Decreased GAS cell surface attachment and biofilm formation in the presence of SpyCEP. (A) Microscopy analysis of GAS attached to the surface of human pharyngeal cells. GAS strains and Detroit-562 cells were stained with CFSE (green) and DAPI (blue) respectively and attachment was assessed using a fluorescence confocal laser scanning microscope. The scale bar in the confocal images represents 20 μm. (B) Integrated densities of attached bacteria obtained from confocal images were evaluated using ImageJ. The integrated density is measured in arbitrary units (AU). Data were pooled from three independent experiments done in triplicate, mean ± SD; ^*p < 0.01, compared to GAS WT. (C) Biofilm formation was assessed for GAS WT, GAS ΔcepA, GAS ΔcepA compl and GAS ΔcepA compl^*. The absence of SpyCEP or the presence of an inactive SpyCEP form resulted in increased biofilm formation.
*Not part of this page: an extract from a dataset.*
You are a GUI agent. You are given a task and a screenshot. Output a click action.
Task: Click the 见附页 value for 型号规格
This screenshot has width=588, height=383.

The graph represents pooled data from three independent experiments; the error bars represent the standard deviation. Statistical analysis was carried out using a two-tailed t-test (ns = p > 0.05, ^*p ≤ 0.05, ^**p ≤ 0.01). The p-values are relative to GAS WT.

Figure 4

Assessment of SpyCEP cleavage and hyaluronic acid content. (A) SpyCEP-mediated cleavage of proteins involved in bacteria-host cells interactions was assessed. After overnight incubation in the presence of recombinant SpyCEP (rSpyCEP, 100 ng/ml), the samples were loaded on a polyacrylamide gel and cleavage assessed by coomassie blue staining. IL-8 was used as a positive control for the cleavage reaction. (B) β-1 integrin expression on EA.hy926 cells surface after exposure to buffer only (control), rSpyCEP (10 μg/ml) or an unrelated protein (S1LG, 10 μg/ml) purified using the same method. The graph represents two pooled experiments and error bars represent the standard deviation. (C) Hyaluronic acid (HA) content quantification in the GAS strains. Error bars represent the standard deviation, statistical analysis was carried out using a two-tailed t-test (ns = p > 0.05). The p-values are relative to GAS WT.